On Friday 21 May 2010 03:02:13 Mike Frysinger wrote:
> so really you have no solution other than "Windows isnt supported".  if you
> arent interested in working on something, then stop wasting people's time.
> -mike

1) Thats a fairly context-free message.  Were you replying to me, or were you 
replying to Nguyen?  Were you replying to a specific message, or is this a 
general comment?

I'll assume it was addressed to me.

2) Cygwin works just fine last I checked, how is this not a solution?

3) I _think_ what you're saying is if I'm not interested in writing or 
supporting Windows code I should stop working on BusyBox.  Despite working on 
BusyBox never previously having required knowledge of Windows development.

4) Let's summarize the thread, shell we?

Nguyen's objection was that Cygwin's glue layer to make Windows look like 
Posix is too heavyweight.  His solution wasn't to slim down cygwin, but 
instead to reinvent this glue layer as part of BusyBox.

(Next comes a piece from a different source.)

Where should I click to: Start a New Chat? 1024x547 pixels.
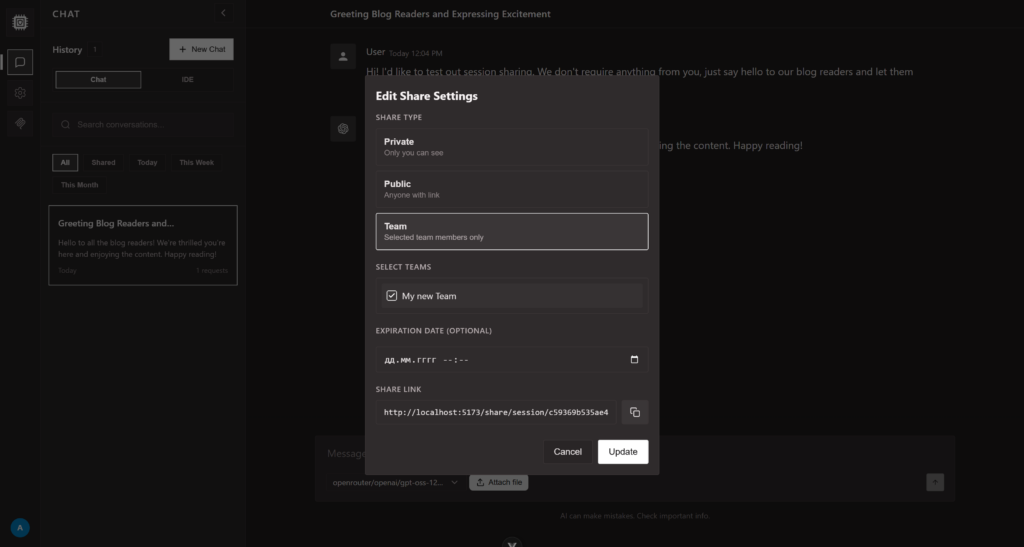(x=201, y=49)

To show us how simple and lightweight this new glue layer could be, he 
proposed starting with a 39-patch series that was almost entirely _setup_ for 
future changes, and didn't actually add support for a significant number of 
applets.  So from the perspective of not having solved the problem, he just 
knew it was a small problem that would stay small and manageable as he tried 
to tackle more of it.

I don't believe the "too big" problem is entirely cygnus, I believe that the 
fundamental problem is that Win32 and Posix are very dissimilar and making one 
look like the other is a big job.  (Wine, going the other way, isn't a trivial 
project either.  They spent something like eight years in alpha test.)

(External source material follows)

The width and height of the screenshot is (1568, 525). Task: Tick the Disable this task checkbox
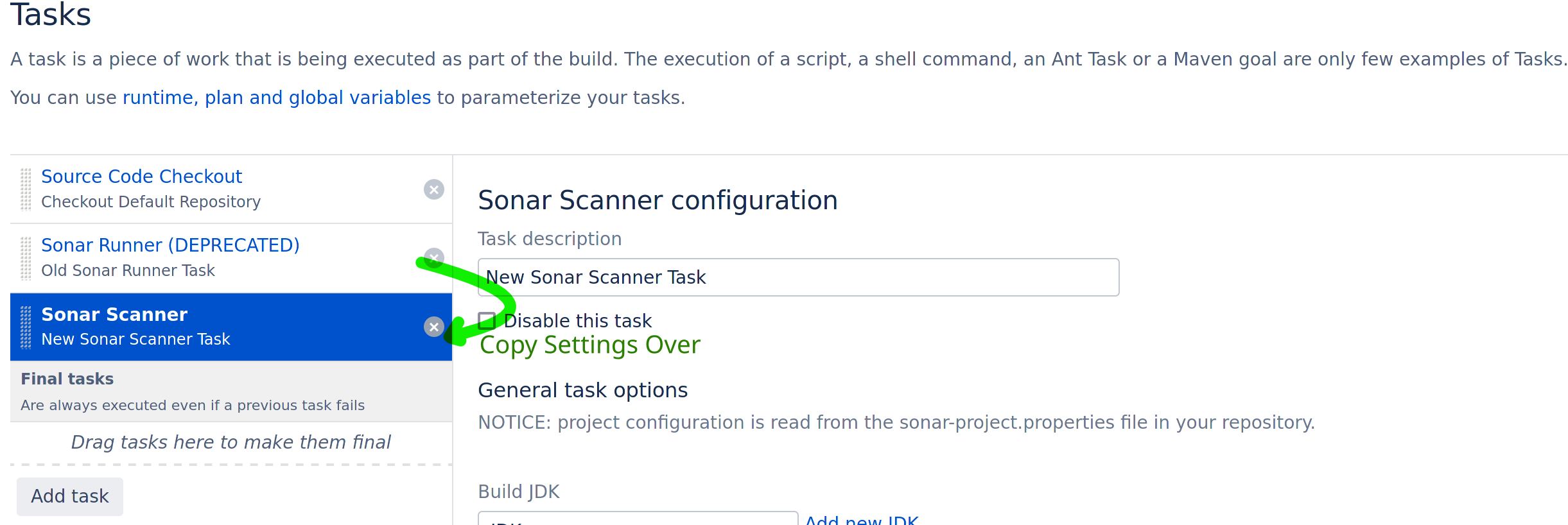[x=487, y=320]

There is a case to be made that cygwin is bigger than it needs to be becuase 
it's full of gnu bloatware.  So of course your suggestion was to suck in gnu 
code to fashion a busybox-to-windows glue layer out of.  And you see no 
problem with this.

There's also the "oh, but we'll only solve _part_ of this problem and leave 
the rest unsolved, and be small by doing a half-assed job which nobody will 
ever try to use as precedent to push more of the same into the project in 
future".  The phrase Peter Salus used for this was "the camel's nose under the 
tent flap".  It tends to be followed by the rest of the camel.  If you cross a 
boundary, where is the next boundary?  Nobody seemed to have a clear answer to 
that one.

If you want to slim down cygwin, do it.  If you want to extend mingw, do that.  
If you want to split the difference and try to write a thin glue layer on top 
of mingw that's good enough to build things like busybox but smaller than 
cygwin, go for it.  My point is, this is not busybox's job.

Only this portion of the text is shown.